▽

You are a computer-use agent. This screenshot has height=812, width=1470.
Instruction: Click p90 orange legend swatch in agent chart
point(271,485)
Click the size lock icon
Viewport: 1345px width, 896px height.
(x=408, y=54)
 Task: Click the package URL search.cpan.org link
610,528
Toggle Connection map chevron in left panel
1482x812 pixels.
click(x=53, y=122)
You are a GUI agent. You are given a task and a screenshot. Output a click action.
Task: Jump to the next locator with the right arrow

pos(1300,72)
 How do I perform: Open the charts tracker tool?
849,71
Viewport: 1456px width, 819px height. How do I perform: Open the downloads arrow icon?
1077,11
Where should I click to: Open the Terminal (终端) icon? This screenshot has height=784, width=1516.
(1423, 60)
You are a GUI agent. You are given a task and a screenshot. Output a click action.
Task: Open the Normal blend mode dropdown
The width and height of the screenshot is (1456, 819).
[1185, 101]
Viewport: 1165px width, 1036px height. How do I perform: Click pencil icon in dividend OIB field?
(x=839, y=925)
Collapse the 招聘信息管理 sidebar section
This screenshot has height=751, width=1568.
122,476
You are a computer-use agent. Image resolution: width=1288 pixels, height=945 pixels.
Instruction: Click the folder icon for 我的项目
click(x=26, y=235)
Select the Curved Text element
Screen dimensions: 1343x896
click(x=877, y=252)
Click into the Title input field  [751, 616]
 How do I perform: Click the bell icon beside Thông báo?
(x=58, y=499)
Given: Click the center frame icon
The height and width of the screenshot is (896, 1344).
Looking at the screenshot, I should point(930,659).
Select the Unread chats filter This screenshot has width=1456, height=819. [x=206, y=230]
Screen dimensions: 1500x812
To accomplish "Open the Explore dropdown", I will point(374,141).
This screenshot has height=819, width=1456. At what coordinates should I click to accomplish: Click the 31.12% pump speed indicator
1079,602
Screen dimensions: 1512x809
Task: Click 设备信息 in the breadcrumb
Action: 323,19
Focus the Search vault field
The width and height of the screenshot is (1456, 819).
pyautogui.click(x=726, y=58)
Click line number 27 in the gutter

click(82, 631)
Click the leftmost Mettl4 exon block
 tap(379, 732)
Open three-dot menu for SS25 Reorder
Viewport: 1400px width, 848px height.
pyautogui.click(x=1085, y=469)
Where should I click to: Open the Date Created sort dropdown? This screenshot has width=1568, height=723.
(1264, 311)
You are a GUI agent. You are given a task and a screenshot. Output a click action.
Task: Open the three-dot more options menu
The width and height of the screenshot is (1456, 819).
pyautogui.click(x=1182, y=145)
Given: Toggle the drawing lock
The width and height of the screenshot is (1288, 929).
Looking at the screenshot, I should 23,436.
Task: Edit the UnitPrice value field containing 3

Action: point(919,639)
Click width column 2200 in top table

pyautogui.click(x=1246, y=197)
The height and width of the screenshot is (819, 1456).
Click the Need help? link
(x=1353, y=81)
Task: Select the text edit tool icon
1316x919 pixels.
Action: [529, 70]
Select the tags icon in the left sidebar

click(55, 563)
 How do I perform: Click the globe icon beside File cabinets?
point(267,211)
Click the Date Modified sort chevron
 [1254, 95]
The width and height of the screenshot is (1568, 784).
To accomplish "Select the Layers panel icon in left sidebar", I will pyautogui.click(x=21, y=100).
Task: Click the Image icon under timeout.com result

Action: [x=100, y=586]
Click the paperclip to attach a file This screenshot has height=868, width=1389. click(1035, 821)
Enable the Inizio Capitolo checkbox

△

Where the word "computer" occurs in a line of the records, copy that line.

▶ **Solution to this problem**
You are a computer-use agent. This screenshot has height=812, width=1470.
You are a computer-use agent. Image resolution: width=1288 pixels, height=945 pixels.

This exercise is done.